• _Document excerpt_:
::::::
The reasons for this vary. Some parents worry what others will think of their inability to cope with their child’s issues. What’s more, friends often brush our concerns aside. It’s not uncommon to be told that it’s nothing, or normal, or just a stage. People often advise us that we should ‘just get over it’, or they remind us that others have it so much worse. None of these platitudes are at all helpful – they actually make things worse, because now there is often guilt (for not being grateful for what you have) and shame (that you don’t recognise it).

Even close friends, who are kind and trying to be helpful, are typically unprepared to offer the sort of assistance that a professional can, as friendship and therapy are very different relationships.

If you fear judgement from friends, family or community, it’s important to know that confidentiality is a keystone tenet for those that work in this area, so others will not hear about you from them. In addition, should you decide to talk with friends about seeking help, you may find that many have also had to reach out in this way, or have known someone in their family or close friendship group who has.


The struggle is that an unfortunate loop of secrecy can exist, where individuals are reluctant to tell others that they have sought help (out of fear for how this information might be judged), but it is this same secrecy and fear in others that prompts them to do the same.
::::::
• _Dataset excerpt_:
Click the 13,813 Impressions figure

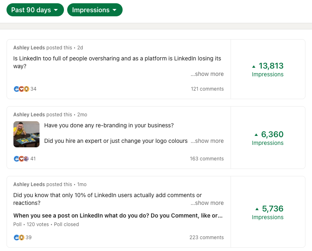click(x=271, y=66)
::::::
• _Required actions_:
[1] Answer these questions about the passage on seeking help:
(a) What two feelings does the passage say unhelpful platitudes from friends can lead to?
(b) Why are even close friends typically unprepared to offer the sort of assistance a professional can?
(c) What does the passage call a keystone tenet for those who work in this area?
[2] Copy the passage on seeking help word for word. Begin at the words "If you fear" and stop after "group who has.".
The material has no connection to the text.

• _Solved tasks_:
[1]
(a) Guilt (for not being grateful for what you have) and shame (that you don't recognize it).
(b) Friendship and therapy are very different relationships.
(c) Confidentiality.

[2]
If you fear judgement from friends, family or community, it’s important to know that confidentiality is a keystone tenet for those that work in this area, so others will not hear about you from them. In addition, should you decide to talk with friends about seeking help, you may find that many have also had to reach out in this way, or have known someone in their family or close friendship group who has.